Task objective:
Starting with the line that contains "Click the plus icon next to Заявки", repeat each line exactly through the final line of the listing. No picture should appear in the copy.

Data shown:

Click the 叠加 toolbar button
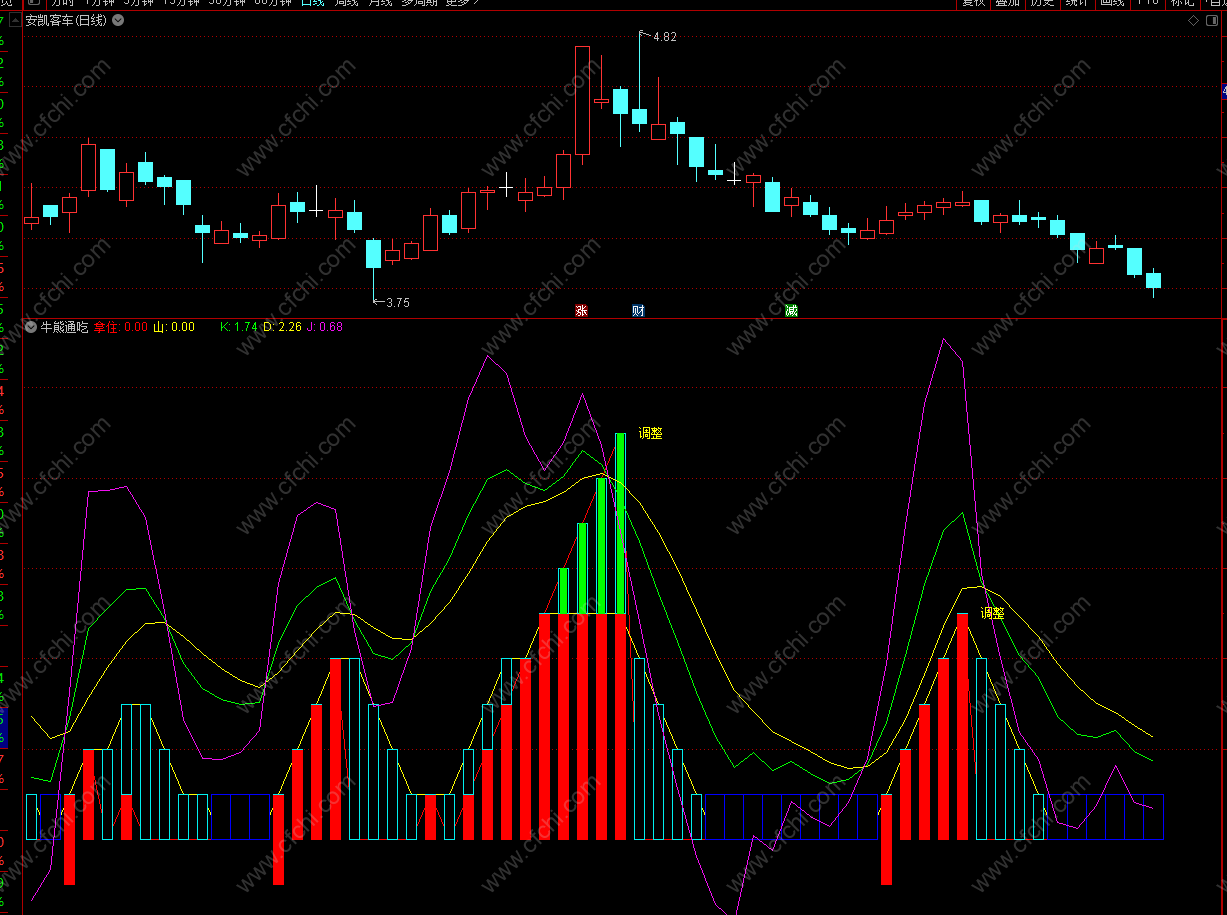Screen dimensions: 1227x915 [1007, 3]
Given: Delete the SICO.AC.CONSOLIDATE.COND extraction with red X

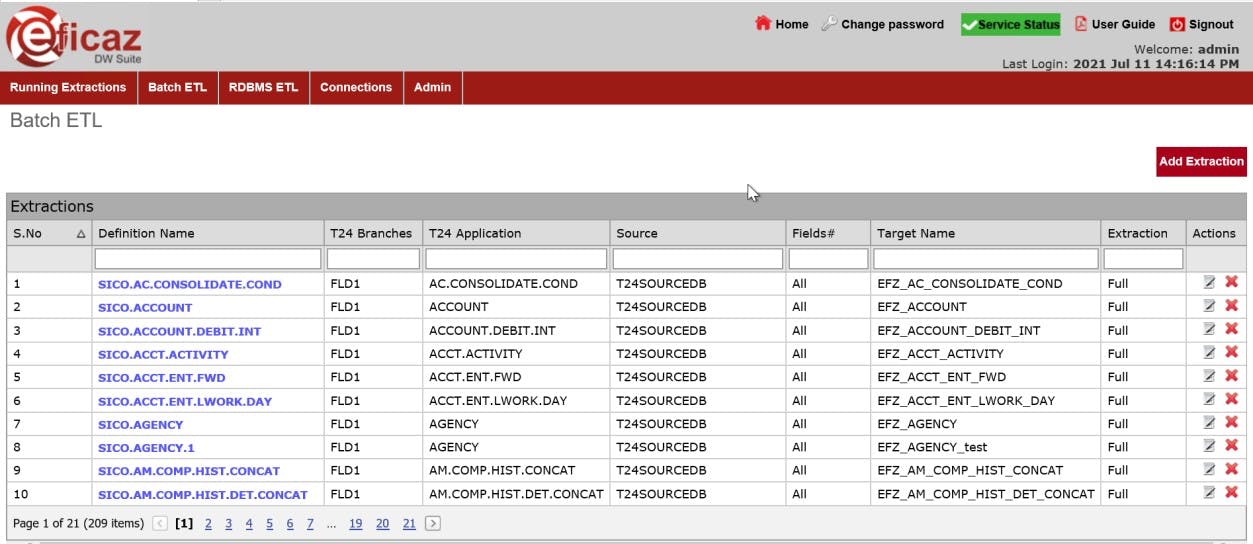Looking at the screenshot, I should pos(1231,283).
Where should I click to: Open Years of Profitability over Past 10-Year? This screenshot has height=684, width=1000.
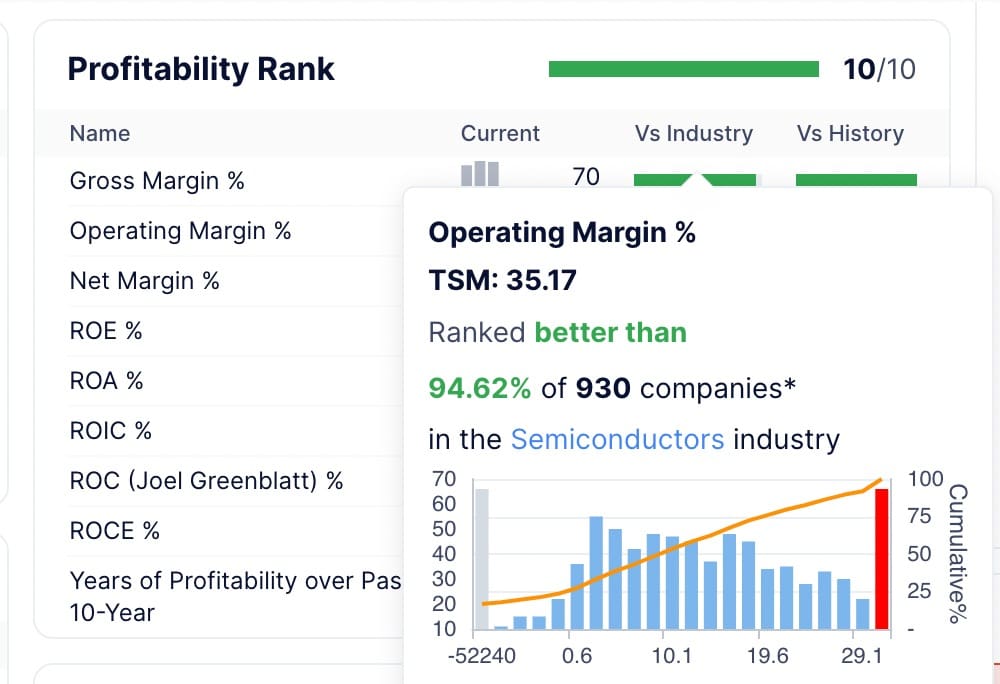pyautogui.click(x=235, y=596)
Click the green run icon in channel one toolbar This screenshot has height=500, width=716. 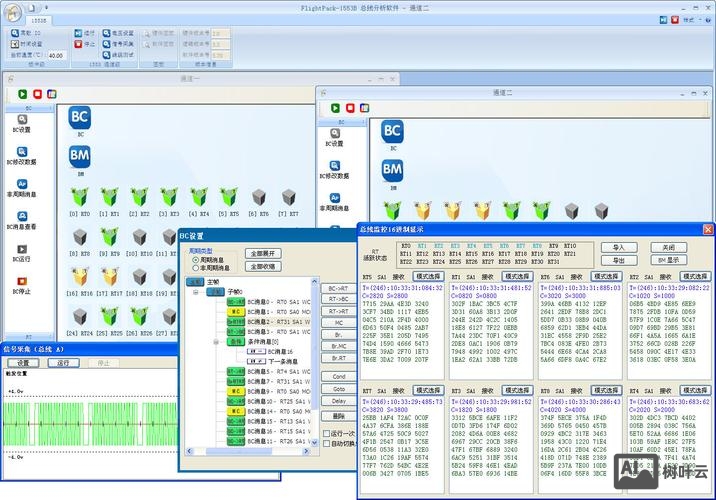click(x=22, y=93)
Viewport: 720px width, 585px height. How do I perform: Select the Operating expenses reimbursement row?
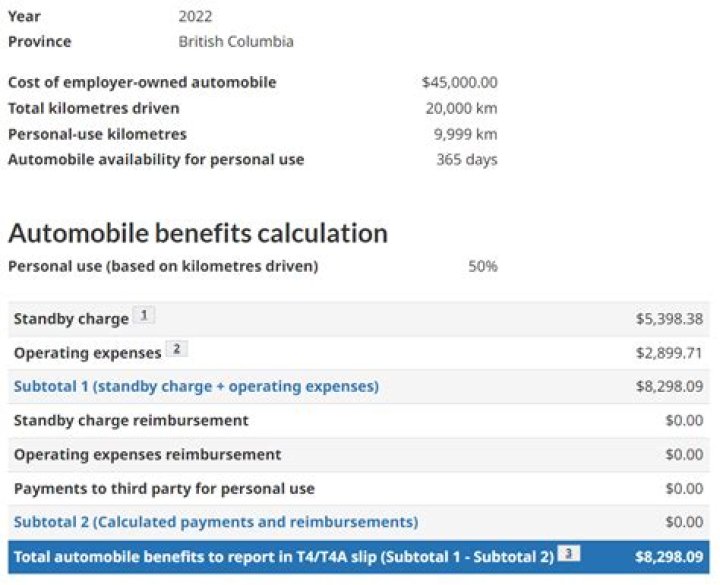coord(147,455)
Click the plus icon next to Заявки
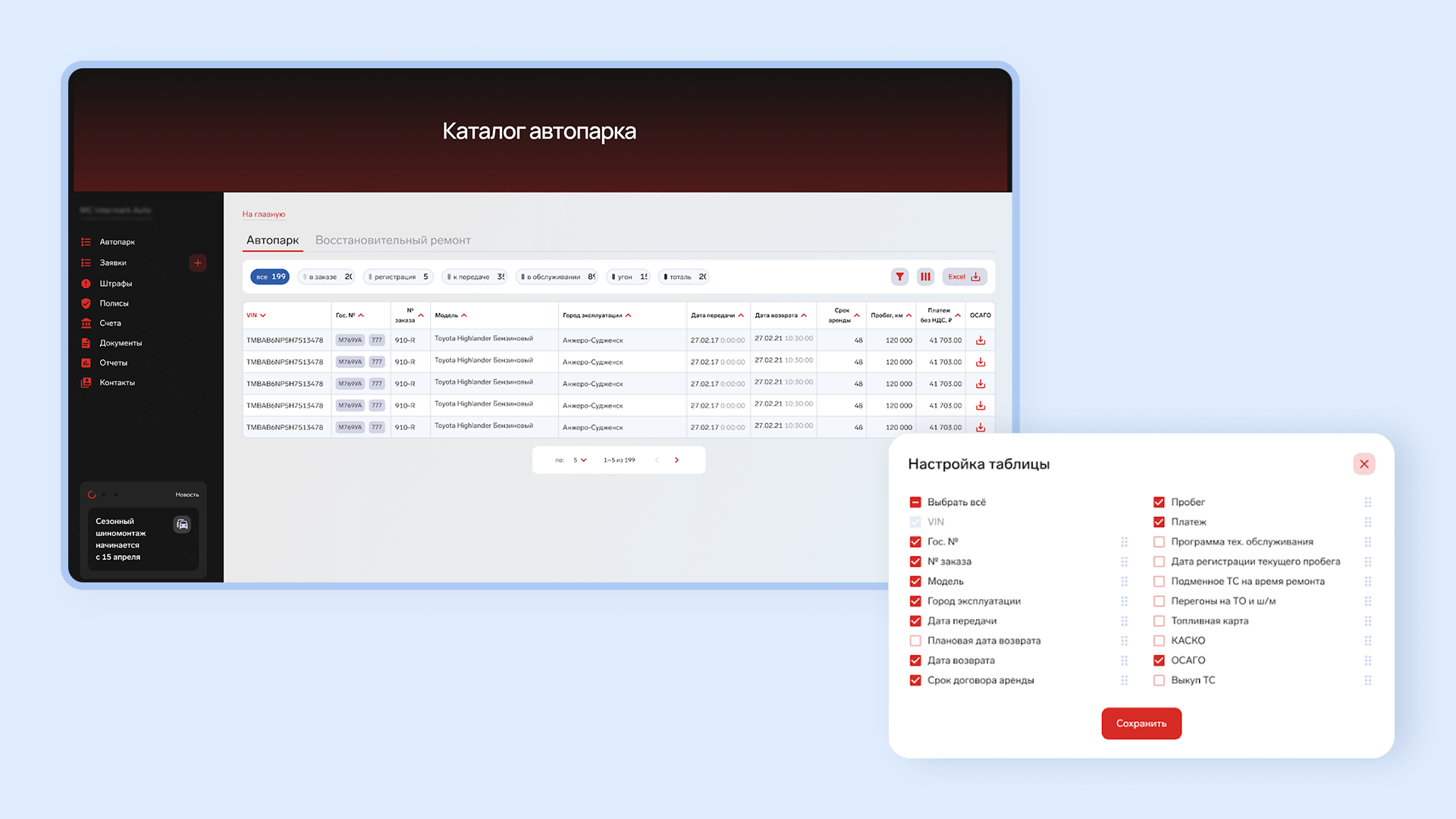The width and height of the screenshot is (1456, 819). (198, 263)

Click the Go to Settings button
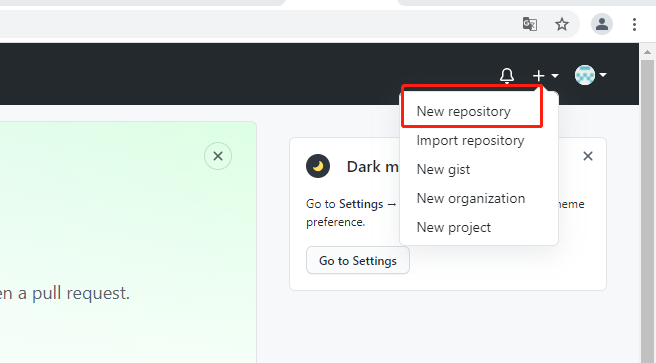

Problem solution:
Click the plus icon next to Заявки
The width and height of the screenshot is (1456, 819). (198, 263)

Click the Go to Settings button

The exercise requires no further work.